RECORDS SUPPLIED

*** Block opens ***

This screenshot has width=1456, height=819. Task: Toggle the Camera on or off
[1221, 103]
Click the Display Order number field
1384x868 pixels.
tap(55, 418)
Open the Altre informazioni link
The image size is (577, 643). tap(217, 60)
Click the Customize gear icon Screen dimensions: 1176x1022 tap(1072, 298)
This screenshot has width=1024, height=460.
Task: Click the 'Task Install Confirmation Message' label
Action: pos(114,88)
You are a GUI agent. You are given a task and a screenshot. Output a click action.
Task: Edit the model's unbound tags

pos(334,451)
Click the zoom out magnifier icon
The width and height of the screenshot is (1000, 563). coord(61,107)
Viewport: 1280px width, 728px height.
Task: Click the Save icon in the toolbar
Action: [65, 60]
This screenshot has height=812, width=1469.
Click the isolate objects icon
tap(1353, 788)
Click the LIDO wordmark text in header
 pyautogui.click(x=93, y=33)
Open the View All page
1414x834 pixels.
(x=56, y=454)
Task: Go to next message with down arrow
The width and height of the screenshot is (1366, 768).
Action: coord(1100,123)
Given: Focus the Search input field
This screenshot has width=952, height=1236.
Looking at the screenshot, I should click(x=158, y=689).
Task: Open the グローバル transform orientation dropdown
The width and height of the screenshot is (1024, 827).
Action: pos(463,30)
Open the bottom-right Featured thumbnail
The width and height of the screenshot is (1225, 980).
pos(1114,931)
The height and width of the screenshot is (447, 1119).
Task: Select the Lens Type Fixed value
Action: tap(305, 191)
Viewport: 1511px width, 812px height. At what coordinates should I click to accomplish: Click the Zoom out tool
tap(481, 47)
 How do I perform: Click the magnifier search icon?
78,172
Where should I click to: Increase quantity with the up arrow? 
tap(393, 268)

*** Block closes ***

TASK
Would you write out all of the data again, unchanged?

ANSWER BOX
This screenshot has width=1456, height=819. Task: Toggle the Camera on or off
[1221, 103]
Click the Display Order number field
1384x868 pixels.
tap(55, 418)
Open the Altre informazioni link
The image size is (577, 643). tap(217, 60)
Click the Customize gear icon Screen dimensions: 1176x1022 tap(1072, 298)
This screenshot has width=1024, height=460.
Task: Click the 'Task Install Confirmation Message' label
Action: pos(114,88)
You are a GUI agent. You are given a task and a screenshot. Output a click action.
Task: Edit the model's unbound tags

pos(334,451)
Click the zoom out magnifier icon
The width and height of the screenshot is (1000, 563). coord(61,107)
Viewport: 1280px width, 728px height.
Task: Click the Save icon in the toolbar
Action: [65, 60]
This screenshot has height=812, width=1469.
Click the isolate objects icon
tap(1353, 788)
Click the LIDO wordmark text in header
 pyautogui.click(x=93, y=33)
Open the View All page
1414x834 pixels.
(x=56, y=454)
Task: Go to next message with down arrow
The width and height of the screenshot is (1366, 768).
Action: coord(1100,123)
Given: Focus the Search input field
This screenshot has width=952, height=1236.
Looking at the screenshot, I should click(x=158, y=689).
Task: Open the グローバル transform orientation dropdown
The width and height of the screenshot is (1024, 827).
Action: pos(463,30)
Open the bottom-right Featured thumbnail
The width and height of the screenshot is (1225, 980).
pos(1114,931)
The height and width of the screenshot is (447, 1119).
Task: Select the Lens Type Fixed value
Action: tap(305, 191)
Viewport: 1511px width, 812px height. At what coordinates should I click to accomplish: Click the Zoom out tool
tap(481, 47)
 How do I perform: Click the magnifier search icon?
78,172
Where should I click to: Increase quantity with the up arrow? 
tap(393, 268)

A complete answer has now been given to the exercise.